Tag Archives: consumer and applied sciences

Educating social workers

06 Monday Jul 2015

Posted by Ali Clarke in humanities, sciences

≈ 2 Comments

Tags

1950s, 1960s, 1970s, 1980s, 1990s, 2000s, 2010s, community studies, consumer and applied sciences, family studies, gender studies, home science, Invercargill, social work, sociology, university extension

Social work students working through a scenario in their practice suite, 2010. Photo courtesy of the Department of Sociology, Gender and Social Work.

Social work students working through a scenario in their practice suite, 2010. Photo courtesy of the Department of Sociology, Gender and Social Work.

Because much social work provision comes out of the community sector, the formal education of social workers has been debated vigorously over the years. Otago’s first venture into this field came in 1959, when it offered short courses for social workers at the request of the recently-formed Otago Association of Social Workers and its Southland counterpart. Staff from New Zealand’s first tertiary social work course, which began at Victoria University of Wellington in 1950, visited Dunedin and Invercargill to lead these seminars. Otago’s university extension department continued to offer seminars and lecture courses for social workers through the 1960s, varying topics from year to year so returning students could obtain broad coverage of the discipline.

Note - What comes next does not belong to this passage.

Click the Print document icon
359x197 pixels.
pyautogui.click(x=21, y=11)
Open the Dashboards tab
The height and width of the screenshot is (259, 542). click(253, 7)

In the early 1970s the Department of Preventive and Social Medicine proposed a one-year diploma course in medical social work, but this never eventuated because of a lack of support from social workers, probably concerned that the course was too narrow and, worse, controlled by the powerful medical profession. Meanwhile, other professional social work courses got off the ground at Massey, Canterbury and Auckland. Otago decided to carry on with social work education through its extension service. In 1974 a new two-year part-time course for a Certificate in Theory and Practice of Social Work began. Local social welfare agencies provided support for the course, with the ‘work which over-burdened social workers are prepared to undertake to assist the University … a mark of the very great need that they see to have educational and training facilities in social work in the southern part of New Zealand upgraded’. In 1976 Patrick Shannon – destined for a long career at Otago – took on the Department of University Extension’s new role of Lecturer in Social and Community Studies, becoming responsible for the social work course. The course was ‘not a professional qualification’ and received no accreditation from the New Zealand Social Work Training Council, but had ‘a recognised place and value in the education of social workers, and provides a base for entry to further study’. It was popular and enrolments had to be limited.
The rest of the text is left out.